Procurement experts and business managers are not expected to be lawyers or any legal professional. However, it can be very challenging to create and manage contracts unless you have a basic understanding of the essential elements of contracts and the meaning of various legal terms and clauses.

Many business people across the country are risk-averse. So, what does this mean for contract managers? Every entrepreneur takes risks, but no one wants to take risks that could break their businesses. Therefore, it’s important to have an expert who understands various laws that regulate the creation and enforcement of business contracts. Alternatively, you can get ContractSafe (from or any other trusted contract management software.

How contracts work

A legal business contract is an enforceable agreement between two or more businesses. It could be a set of promises between two or more parties, and these promises are enforceable by the local and national laws. Usually, one party promises to do something for the other business in exchange for money or other benefits. If this contract is breached, the harmed party can take legal action.

For a business contract to be considered legal or enforceable by the law, it must have the following elements.

1. Legal purpose

A business contract must have a lawful purpose for it to become enforceable. For instance, if a business person hires a contract killer to eliminate a competitor, this contract can never be enforced no matter how well it is drafted. A contract involving murder is illegal, and there’s nothing you can do if someone breaches it.

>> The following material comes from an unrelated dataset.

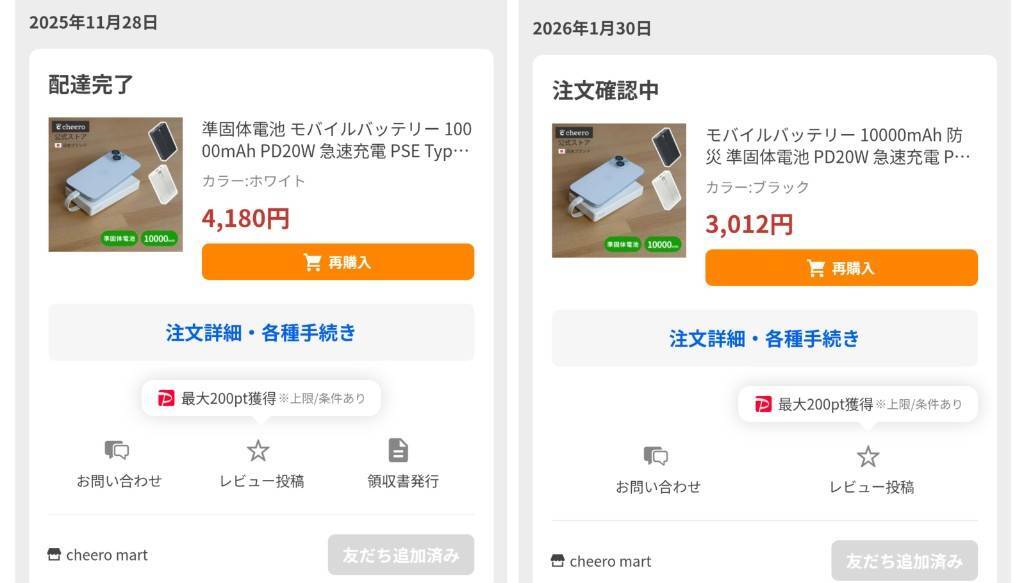This screenshot has width=1024, height=583.
Task: Open the 準固体電池 モバイルバッテリー product title link
Action: [x=336, y=140]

Assuming you signed a contract with an electronics supplier to help procure computers for your new office and the supplier breaches the contract, you can take legal action against them.

2. Mutual agreement

This is another important element of a business contract. All the parties involved in the contract should have reached a mutual agreement. That means one of the parties should have extended an offer to the other party who accepted the offer.

For example, assume that Rand signs a contract with Joe’s business to collect garbage. The contract must outline the scope of the duties to be performed in Joe’s property. That means Rand and Joe have a mutual agreement regarding garbage collection and other activities to be performed.

3. Consideration

Every party involved in the contract, she agreed to give up an asset or anything of value in exchange for a certain benefit. For instance, if you hire a construction contractor to repair your home’s floor, you and the contractor sign a contract in which you promise to pay a certain amount of money in exchange for the flooring installation work.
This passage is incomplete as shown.